17. Il ressort des pièces du dossier que les infractions des 8 mai 2015, 16 avril 2021, 16 octobre 2017, 14 avril 2020, 29 décembre 2018, 22 octobre 2018 et 9 avril 2020 ont donné lieu à l'émission d'une amende forfaitaire majorée à l'encontre de M. B. Si, à l'appui de sa requête, ce dernier se borne à soutenir que la réalité des infractions n'est pas établie, il n'établit pas avoir formé une réclamation regardée comme recevable devant l'officier du ministère public près le tribunal de Police ni, à plus forte raison, avoir formé une réclamation qui aurait entraîné l'annulation du titre. Le moyen ainsi soulevé doit, par suite, être écarté.

Sur les conclusions à fin d'injonction

18. Si l'annulation contentieuse d'une décision de retrait de points implique nécessairement que le ministre de l'intérieur reconnaisse à l'intéressé le bénéfice des points illégalement retirés, le capital de points dont dispose ce dernier doit être recalculé en tenant compte également des retraits de points légalement intervenus à son encontre et le cas échéant, des décisions de retrait ou de reconstitution de points qui n'avaient pu être prises en compte par l'administration aussi longtemps que l'invalidation annulée était exécutoire. Il y a lieu, dès lors, d'enjoindre au ministre de reconnaître à l'intéressé le bénéfice des points irrégulièrement retirés et de procéder au réexamen du droit de conduire de l'intéressé. Ce réexamen devra intervenir dans un délai de deux mois à compter du présent jugement.

D E C I D E :

Article 1er : La décision référencée "'48 SI'" du 20 novembre 2021 constatant la perte de validité du permis de conduire de M. B et les décisions de retrait de points consécutives aux infractions des 2 novembre 2013 et 25 octobre 2013 sont annulées.

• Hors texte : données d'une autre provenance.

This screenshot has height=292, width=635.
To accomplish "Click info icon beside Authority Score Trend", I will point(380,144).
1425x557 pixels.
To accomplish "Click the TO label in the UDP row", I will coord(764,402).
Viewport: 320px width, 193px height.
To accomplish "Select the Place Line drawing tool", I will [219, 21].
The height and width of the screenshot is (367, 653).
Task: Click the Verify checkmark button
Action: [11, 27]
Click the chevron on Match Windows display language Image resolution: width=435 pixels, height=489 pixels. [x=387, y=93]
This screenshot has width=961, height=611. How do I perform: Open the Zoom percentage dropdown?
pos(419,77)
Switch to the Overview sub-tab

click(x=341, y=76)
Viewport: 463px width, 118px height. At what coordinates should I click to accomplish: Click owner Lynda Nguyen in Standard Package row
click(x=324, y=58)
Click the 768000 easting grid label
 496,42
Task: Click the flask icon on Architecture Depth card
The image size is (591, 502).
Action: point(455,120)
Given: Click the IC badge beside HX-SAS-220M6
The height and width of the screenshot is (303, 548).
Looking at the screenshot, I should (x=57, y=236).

Article 2 : Il est enjoint au ministre de l'intérieur et des outre-mer de reconnaître à M. B le bénéfice des points retirés à la suite des infractions des 2 novembre 2013 et 25 octobre 2013 sous réserve qu'ils aient déjà été restitués, et, dans un délai de deux mois à compter de la notification du présent jugement, de réexaminer la situation du requérant pour en tirer les conséquences sur le capital de points et le droit de conduire de l'intéressé.

Article 3 : Le surplus des conclusions de la requête est rejeté.

Article 4 : Le présent jugement sera notifié à M. A B et au ministre de l'intérieur et des outre-mer.

Rendu public par mise à disposition au greffe le 30 mars 2023.

La magistrate désignée,

signé

C. Van MuylderLa greffière,

signé

S. Nimax

La République mande et ordonne au ministre de l'intérieur et des outre-mer en ce qui le concerne ou à tous commissaires de justice à ce requis en ce qui concerne les voies de droit commun contre les parties privées, de pourvoir à l'exécution de la présente décision.